How does epidermoid carcinoma develop?
Non-small cell lung cancer is usually associated with a history of smoking, passive smoking or radon exposure. More than 87 percent of lung cancers are caused directly by smoking, while some of the remainder is caused by environmental exposure to tobacco smoke. Other risk factors for lung cancer include a family or personal history of lung cancer and exposure to cancer-causing agents in the workplace or the environment. Asbestos workers are about seven times more likely to die of lung cancer compared to the general population. Exposure to asbestos fibres is an important risk factor for lung cancer. Asbestos workers who smoke have a 50 to 90 times greater chance of getting lung cancer than that of the population in general. Radon, a radioactive gas that occurs when uranium breaks down naturally, cannot be seen, tasted, or smelled. It can become more concentrated indoors and may pose a cancer risk. Studies from populated areas in parts of the United States built over soil with natural uranium deposits have found that the risk of lung cancer may be doubled or even tripled after one has lived in a radon-contaminated residence for an extended period of time. However, when compared to the lung cancer risk associated with tobacco, the radon risk cited in the example above is very small.

What are the symptoms of epidermoid carcinoma?
Although some cancers do not have any symptoms at first, this type of cancer is diagnosed because of complaints such as a persistent cough, coughing up of blood, shortness of breath or wheezing, unexplained weight loss or loss of appetite, fatigue, difficulty swallowing, pain in the chest, shoulder or arm, recurrent pneumonia in the same place, bone pain, hoarseness, headaches, confusion or seizures and swelling of the face, neck or upper extremities.

Cancer that has spread to the lungs
Secondary cancer is cancer that has spread from somewhere else in the body.  There are quite a few different cancers that can spread to the lungs, including breast cancer and bowel cancer. 

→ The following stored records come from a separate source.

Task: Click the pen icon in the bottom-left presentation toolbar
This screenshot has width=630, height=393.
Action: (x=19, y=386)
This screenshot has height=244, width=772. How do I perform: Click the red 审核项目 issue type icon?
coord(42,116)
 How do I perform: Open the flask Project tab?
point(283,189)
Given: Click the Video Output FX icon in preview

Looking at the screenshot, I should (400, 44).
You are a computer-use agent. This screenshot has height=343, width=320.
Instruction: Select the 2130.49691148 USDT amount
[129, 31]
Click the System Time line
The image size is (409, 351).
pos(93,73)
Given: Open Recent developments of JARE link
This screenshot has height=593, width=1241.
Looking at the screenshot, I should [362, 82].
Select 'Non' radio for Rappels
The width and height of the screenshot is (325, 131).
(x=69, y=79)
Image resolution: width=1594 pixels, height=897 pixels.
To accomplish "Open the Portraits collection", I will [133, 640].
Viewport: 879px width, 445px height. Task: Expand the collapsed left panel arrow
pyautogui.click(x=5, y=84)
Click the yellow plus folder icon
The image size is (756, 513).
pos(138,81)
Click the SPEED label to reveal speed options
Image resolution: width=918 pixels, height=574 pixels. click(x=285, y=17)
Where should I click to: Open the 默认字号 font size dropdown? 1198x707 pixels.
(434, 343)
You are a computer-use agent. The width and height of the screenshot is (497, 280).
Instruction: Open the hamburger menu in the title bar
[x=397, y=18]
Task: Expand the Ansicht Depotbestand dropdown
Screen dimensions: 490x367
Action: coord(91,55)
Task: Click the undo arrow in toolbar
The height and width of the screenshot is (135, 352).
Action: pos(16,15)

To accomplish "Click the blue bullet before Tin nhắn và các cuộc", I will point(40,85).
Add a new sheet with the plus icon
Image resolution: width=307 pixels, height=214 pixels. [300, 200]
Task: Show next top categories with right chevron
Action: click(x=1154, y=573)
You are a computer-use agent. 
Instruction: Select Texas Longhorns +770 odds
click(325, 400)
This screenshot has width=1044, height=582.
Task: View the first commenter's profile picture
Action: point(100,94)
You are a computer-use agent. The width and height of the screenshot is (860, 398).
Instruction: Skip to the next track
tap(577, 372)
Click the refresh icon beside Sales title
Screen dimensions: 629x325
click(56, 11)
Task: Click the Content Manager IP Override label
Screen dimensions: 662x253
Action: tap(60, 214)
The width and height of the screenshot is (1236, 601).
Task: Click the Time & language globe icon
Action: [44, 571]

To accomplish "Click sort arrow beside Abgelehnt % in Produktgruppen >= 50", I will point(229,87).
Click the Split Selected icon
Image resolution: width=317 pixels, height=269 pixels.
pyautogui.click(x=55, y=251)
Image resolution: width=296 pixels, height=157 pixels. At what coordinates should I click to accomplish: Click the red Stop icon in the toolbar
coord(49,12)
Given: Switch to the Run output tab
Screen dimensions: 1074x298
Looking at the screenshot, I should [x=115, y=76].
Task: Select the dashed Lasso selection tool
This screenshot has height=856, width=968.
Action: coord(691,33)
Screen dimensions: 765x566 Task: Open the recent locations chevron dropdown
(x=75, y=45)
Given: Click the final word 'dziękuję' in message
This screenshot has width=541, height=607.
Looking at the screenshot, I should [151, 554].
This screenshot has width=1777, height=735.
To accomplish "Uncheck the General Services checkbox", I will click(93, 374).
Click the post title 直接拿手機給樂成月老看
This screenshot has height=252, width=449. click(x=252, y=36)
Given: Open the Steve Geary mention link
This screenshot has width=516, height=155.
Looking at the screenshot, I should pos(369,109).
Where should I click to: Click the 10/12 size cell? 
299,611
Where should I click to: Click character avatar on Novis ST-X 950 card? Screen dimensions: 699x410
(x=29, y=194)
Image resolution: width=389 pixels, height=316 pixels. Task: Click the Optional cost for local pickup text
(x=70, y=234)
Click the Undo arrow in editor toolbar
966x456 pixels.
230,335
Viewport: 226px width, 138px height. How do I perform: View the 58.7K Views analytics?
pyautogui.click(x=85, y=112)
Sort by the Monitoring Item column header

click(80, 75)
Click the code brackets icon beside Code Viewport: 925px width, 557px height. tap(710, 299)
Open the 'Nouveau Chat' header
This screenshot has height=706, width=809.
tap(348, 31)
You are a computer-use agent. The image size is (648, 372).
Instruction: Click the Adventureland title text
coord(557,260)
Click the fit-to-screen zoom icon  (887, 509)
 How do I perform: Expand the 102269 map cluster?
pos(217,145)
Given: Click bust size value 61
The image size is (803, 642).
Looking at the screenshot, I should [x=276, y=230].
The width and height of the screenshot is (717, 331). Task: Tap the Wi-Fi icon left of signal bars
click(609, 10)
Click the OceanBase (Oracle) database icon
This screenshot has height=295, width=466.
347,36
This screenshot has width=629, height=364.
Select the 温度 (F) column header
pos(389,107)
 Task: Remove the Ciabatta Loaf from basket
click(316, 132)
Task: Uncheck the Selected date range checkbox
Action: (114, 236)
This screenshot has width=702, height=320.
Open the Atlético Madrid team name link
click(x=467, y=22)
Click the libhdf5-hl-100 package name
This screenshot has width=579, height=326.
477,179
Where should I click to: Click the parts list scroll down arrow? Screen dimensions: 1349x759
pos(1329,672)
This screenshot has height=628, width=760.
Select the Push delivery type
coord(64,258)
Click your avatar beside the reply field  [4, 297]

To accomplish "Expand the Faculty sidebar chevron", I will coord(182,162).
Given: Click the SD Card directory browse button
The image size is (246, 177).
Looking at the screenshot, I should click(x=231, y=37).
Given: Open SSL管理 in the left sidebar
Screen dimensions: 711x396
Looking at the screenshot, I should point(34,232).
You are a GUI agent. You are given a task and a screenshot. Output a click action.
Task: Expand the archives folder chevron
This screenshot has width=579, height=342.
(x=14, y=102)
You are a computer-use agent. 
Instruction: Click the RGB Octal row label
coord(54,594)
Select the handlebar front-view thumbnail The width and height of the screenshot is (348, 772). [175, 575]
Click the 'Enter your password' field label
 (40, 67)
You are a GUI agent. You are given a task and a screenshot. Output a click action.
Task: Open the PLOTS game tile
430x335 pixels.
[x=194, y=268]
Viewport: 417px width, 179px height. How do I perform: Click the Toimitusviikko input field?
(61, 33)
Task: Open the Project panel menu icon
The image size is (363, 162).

It is important to know what you are dealing with so that you can find the right information.  The choice of cancer treatment depends on where the cancer started.  When cancer spreads to the lung from the breast, the cells are breast cancer cells, not lung cancer cells.  So they respond to breast cancer treatments.   And cancer that has spread from the bowel should respond to bowel cancer treatments.